What to do —
a - Copy the passage on replacing Fireman Ed, everything from "Nobody wants Mark" down to "won’t work.  Next.", and substitute "the limelight" for "the spotlight".
b - Write the next part of the passage on replacing Fireman Ed, continuing after its final sentence.

Source extract —
But it still leaves a hole to be filled.  A hole in the rear of the Jets organization, that must be plugged.  And here are some humble suggestions as to new possible ass-plugs:

CAPTAIN JET.

It’s a bird. It’s a plane. It’s an out of work plumber with a cane!

No joke here.  This man actually exists, and is the slow stepchild of Fireman Ed.   The problem with him is that I really don’t think he can spell Jets.  I’m not kidding.  Just look at the guy.  Which means we have to keep looking.

FOOT FETISH MICHELLE.

The only thing Rex likes more than getting a damn snack … is getting those feet.

Who better than to get things going at the stadium than the Coach’s MILF wife.   Is she sexy or what?  And she loves to play with the feet, if you know what  I mean.  The only problem is that Michelle rocking the stands may be too much of a distraction for her now surgically svelte hubby … which could result in the Jets actually getting worse.

PROSTITUTION WHORE.

Teresa showing off her new Gang Green dress, while channeling the Devil.

Every NFL stadium needs one.  And who better than a BRAVO reality show superstar.  Of course, Teresa is likely to get involved in one, two, or hundreds of brawls in the stands, so security better be beefed up.

WHITE GUY IN SOMBRERO.

Nobody wants Mark Sanchez back more than Pancho Romney.

WIth the end of the Sanchez era, most of the jokers at the stadium in sombreros will change their outfits.  Except Mitt Romney.  Who never met a sombrero he didn’t wear. Which makes him the perfect man to pick up Fireman Ed’s hose.

GASTINEAU.

If anybody can mis-spell “JETS” during the chant … it’s this guy.

Everyone’s favorite jerk, Mark Gastineau can return to the spotlight without having to assault anyone, and lead the green faithful in chants of G-A-S-T-I-N …

Actually, this won’t work.  Next.

FAT GOVERNOR.

People in Belmar — get the fuck off the beach and show up to watch Miami beat the Jets.

Yes!  Now this is the man we need!  Only problem is he’ll get really sick of the Jets in like 3 seconds and leave.  Where will he go?  To the Jersey shore to beat the shit out of all the jokers that didn’t get off the beach.

Dataset entries —
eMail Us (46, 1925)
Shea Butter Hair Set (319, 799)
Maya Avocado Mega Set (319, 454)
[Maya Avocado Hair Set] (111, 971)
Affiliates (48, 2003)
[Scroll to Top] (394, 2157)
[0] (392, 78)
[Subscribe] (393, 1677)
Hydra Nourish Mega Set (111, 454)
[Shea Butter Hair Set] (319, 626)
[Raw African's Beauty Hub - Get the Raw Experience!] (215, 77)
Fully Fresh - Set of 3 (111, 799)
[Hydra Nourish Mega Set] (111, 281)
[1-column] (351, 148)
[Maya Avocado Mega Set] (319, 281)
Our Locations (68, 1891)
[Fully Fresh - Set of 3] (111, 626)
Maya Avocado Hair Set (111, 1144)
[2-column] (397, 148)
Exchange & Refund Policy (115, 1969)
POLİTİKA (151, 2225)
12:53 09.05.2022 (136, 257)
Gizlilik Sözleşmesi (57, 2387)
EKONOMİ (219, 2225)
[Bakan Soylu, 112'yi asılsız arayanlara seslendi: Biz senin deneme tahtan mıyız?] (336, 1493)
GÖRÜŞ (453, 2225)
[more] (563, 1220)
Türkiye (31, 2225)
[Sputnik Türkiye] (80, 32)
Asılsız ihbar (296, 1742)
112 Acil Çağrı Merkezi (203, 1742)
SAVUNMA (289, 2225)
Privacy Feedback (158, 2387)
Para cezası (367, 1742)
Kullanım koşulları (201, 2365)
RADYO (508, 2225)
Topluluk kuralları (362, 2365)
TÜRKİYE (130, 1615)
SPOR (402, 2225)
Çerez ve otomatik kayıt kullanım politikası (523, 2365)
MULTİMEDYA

Solved tasks —
a -
Nobody wants Mark Sanchez back more than Pancho Romney.

WIth the end of the Sanchez era, most of the jokers at the stadium in sombreros will change their outfits.  Except Mitt Romney.  Who never met a sombrero he didn’t wear. Which makes him the perfect man to pick up Fireman Ed’s hose.

GASTINEAU.

If anybody can mis-spell “JETS” during the chant … it’s this guy.

Everyone’s favorite jerk, Mark Gastineau can return to the limelight without having to assault anyone, and lead the green faithful in chants of G-A-S-T-I-N …

Actually, this won’t work.  Next.

b -
REVENGE CHICK.

Emily Van Camp will do whatever it takes to get REVENGE for the wrongs committed against the Jets.

Bill Belichick, your time has come.  Cause the Revenge chick is gonna take you down.  And your little dog Brady too.  Plus here is she can spell “JETS” with her expressive eyebrows.  Yeow!

STEVEN SEAGAL.

Just picture this in the visiting team’s locker-room.

He fits all the criteria of a Jets super fan.  Though I heard he’s difficult to make a deal with.

REDBANK MOTHRA.

Brady drops back and … is hit by a web by Mothra. Who then picks him up and flies him to Monster Island. To star in the “throw some Mass-hole in the volcano” festival.

Little known fact.  Mothra has a beachhouse in Redbank, New Jersey.  And is a JETS fan.  This could work, as Mothra’s hurricane power could slow down the Patriots air game.  Plus, the giant glowing egg he lays on the 40 yard line is sure to confuse opposing defenses.

JESUS TEBOW.

Tebow sporting his new immortal look.

There is Touchdown Jesus, and Hollywood Jesus … why not Tebow Jesus?  And why not give him a seat mid-field, where he can use his divine power to rock the house in JETS chants.  Or smite opposing players with laser beams from his eyes.  Or turn all of the Bud Light in the stadium into Heineken.  Cause Heineken is so much better.  And the Jets are never gonna let this guy play … so let’s at least get our money’s worth out of our resident deity.